April 26, 2024

UK may open its first body farm

Police and scientists want to study the decomposition of bodies

ABC News / Anna Zhu  

The British government is considering opening up a “body farm” to study the decomposition of human corpses. According to an exclusive in the journal Nature, a facility could be set up at the Defence Science and Technology Laboratory at Porton Down in southern England. 

The first body farm, also called a forensic cemetery or taphonomy facility, opened in the United States in 1981. Since then, several more have opened in the US, and in other countries, including Australia and the Netherlands. Criminal and forensic investigators say that they are needed to specify the time and mode of death.

Forensic anthropologist Anna Williams, of the University of Huddersfield, told Nature, “I think it’s absolutely concrete that we do need a facility here in the UK. We are falling behind the rest of the world.”

And Amy Rattenbury, a forensic scientist at Wrexham Glyndŵr University, says that there will be no problem in obtaining bodies. “People want to donate. I get phone calls and e-mails nearly every week from people asking if they can donate their bodies or a loved one’s body.”

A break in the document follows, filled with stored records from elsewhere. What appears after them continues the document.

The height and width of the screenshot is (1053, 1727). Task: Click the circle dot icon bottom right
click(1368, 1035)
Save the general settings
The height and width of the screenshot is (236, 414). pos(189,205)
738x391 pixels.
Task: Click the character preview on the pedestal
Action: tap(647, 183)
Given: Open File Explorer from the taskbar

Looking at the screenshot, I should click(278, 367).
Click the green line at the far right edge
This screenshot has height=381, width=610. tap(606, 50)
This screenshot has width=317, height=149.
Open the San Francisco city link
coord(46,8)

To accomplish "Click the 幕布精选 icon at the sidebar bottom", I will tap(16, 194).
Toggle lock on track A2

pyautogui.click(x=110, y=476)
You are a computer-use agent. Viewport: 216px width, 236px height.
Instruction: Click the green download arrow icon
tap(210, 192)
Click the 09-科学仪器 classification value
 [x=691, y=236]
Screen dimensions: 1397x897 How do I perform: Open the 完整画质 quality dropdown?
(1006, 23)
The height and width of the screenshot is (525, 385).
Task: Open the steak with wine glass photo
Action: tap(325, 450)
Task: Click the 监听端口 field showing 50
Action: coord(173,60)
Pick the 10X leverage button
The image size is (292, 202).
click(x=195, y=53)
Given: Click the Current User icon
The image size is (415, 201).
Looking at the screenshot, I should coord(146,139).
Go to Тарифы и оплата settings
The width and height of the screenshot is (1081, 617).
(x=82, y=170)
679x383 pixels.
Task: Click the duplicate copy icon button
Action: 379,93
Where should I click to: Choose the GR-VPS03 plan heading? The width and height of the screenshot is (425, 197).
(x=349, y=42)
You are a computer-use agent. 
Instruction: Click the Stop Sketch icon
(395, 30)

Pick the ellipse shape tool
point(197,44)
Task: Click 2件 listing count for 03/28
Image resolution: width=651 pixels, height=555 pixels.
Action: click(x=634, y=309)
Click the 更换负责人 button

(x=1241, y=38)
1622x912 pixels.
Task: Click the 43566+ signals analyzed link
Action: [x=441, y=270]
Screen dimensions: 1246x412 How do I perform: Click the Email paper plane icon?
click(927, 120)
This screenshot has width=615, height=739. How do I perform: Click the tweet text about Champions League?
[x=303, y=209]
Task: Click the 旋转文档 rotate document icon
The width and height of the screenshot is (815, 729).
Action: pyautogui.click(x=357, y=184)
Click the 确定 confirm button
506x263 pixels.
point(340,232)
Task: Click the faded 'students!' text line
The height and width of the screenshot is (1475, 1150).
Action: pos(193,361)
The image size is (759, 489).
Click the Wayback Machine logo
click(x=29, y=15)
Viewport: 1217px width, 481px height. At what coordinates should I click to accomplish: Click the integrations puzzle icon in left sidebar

However, not all specialists are in favour of the project. Sue Black, a forensic anthropologist at Lancaster University, criticised it recently in the Journal of Forensic Science, Medicine, and Pathology. She believes that “emotive rhetoric may have eclipsed scientific justification”:

With a lack of research funding hampering most countries, we need to ask whether we are absolutely certain, given the variability that everyone accepts occurs when the human decomposes, that we can get substantially closer than we currently are, to a more accurate estimation of the time death interval? 

The author of a sometimes gruesome account of her career, All That Remains, Professor Black told Nature: “I find the concept both gruesome and grim and my unease is heightened when I am invited to take a tour of one of these places as if it were a tourist attraction.”